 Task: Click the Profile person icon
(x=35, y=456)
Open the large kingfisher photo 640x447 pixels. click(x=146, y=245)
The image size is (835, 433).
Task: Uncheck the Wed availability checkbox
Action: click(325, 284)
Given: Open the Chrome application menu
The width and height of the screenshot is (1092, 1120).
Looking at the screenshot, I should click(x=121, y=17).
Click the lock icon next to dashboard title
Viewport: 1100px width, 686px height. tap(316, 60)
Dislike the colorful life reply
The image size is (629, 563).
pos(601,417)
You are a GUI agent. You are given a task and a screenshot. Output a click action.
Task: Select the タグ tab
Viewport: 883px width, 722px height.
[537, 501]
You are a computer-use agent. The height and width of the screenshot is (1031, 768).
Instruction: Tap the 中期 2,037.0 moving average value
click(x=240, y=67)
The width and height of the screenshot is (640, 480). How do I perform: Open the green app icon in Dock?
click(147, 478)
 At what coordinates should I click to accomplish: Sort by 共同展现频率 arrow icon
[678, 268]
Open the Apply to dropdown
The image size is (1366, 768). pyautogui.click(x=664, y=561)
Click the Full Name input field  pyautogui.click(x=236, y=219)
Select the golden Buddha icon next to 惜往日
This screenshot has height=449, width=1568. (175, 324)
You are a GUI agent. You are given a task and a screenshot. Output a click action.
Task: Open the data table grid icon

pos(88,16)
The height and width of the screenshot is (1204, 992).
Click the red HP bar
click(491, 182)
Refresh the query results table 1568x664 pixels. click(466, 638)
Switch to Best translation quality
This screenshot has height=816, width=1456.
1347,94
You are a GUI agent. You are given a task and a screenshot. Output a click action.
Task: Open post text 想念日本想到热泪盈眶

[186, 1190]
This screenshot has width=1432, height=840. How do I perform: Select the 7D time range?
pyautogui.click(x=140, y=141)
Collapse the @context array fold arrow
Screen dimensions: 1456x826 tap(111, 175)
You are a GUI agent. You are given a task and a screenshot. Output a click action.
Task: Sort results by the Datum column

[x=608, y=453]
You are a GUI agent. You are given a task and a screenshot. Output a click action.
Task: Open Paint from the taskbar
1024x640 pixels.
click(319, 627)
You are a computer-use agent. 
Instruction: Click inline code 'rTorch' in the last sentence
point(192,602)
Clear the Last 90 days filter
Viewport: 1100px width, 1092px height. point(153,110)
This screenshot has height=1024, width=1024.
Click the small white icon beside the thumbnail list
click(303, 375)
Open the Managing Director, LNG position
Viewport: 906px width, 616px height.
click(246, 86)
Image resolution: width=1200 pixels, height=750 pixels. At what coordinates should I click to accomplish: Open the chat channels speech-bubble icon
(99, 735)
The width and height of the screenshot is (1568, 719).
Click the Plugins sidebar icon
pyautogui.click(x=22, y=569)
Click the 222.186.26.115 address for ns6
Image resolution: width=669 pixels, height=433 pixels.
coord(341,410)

● **Task item**: Give the number of lines in the records above that contain the word "computer", and nothing more.

● **Solution for this exercise**: 2